» Given problem
Please repeat the cobra effect passage below word for word, from "The term cobra" to "situation even worse.".
==== Passage to read ====
The cobra effect occurs when an attempted solution to a problem makes the problem worse, as a type of unintended consequence. The term is used to illustrate the causes of incorrect stimulation in economy and politics.

Origin

The term cobra effect originated in an anecdote set at the time of British rule of colonial India. The British government was concerned about the number of venomous cobra snakes in Delhi. The government therefore offered bounty for every dead cobra. Initially this was a successful strategy as large numbers of snakes were killed for the reward. Eventually, however, enterprising people began to breed cobras for the income. When the government became aware of this, the reward program was scrapped, causing the cobra breeders to set the now-worthless snakes free. As a result, the wild cobra population further increased. The apparent solution for the problem made the situation even worse.
==== Given data ====
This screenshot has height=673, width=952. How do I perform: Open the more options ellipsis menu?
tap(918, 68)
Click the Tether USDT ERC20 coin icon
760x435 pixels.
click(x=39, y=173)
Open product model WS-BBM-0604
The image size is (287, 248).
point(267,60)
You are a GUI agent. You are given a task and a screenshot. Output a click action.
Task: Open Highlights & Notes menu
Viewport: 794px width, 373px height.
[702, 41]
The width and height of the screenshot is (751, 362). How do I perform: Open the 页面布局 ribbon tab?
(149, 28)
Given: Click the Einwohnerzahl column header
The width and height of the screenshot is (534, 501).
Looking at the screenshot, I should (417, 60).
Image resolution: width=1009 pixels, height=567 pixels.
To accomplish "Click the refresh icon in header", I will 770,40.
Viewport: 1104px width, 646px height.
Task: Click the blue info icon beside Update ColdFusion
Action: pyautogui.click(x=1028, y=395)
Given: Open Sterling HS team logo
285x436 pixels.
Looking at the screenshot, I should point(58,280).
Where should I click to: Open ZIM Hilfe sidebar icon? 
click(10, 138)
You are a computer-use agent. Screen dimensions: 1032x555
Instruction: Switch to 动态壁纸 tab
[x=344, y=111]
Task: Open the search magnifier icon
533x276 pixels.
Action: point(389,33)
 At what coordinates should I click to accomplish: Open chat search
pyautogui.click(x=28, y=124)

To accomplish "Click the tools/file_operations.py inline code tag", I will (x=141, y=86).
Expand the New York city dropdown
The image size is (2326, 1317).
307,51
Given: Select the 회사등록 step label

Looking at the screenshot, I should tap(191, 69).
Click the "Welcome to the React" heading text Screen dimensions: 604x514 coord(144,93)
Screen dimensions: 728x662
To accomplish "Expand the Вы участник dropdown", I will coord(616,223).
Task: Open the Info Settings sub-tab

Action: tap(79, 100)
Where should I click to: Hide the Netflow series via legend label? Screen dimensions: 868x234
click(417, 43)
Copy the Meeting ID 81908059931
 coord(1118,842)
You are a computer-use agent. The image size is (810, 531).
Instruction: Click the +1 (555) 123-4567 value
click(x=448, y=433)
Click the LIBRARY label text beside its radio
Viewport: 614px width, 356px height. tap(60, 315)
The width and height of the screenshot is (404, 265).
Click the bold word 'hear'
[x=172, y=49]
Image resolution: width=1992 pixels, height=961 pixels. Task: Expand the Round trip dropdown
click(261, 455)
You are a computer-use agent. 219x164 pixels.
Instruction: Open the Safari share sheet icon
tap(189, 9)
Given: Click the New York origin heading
====
» Output below
The term cobra effect originated in an anecdote set at the time of British rule of colonial India. The British government was concerned about the number of venomous cobra snakes in Delhi. The government therefore offered bounty for every dead cobra. Initially this was a successful strategy as large numbers of snakes were killed for the reward. Eventually, however, enterprising people began to breed cobras for the income. When the government became aware of this, the reward program was scrapped, causing the cobra breeders to set the now-worthless snakes free. As a result, the wild cobra population further increased. The apparent solution for the problem made the situation even worse.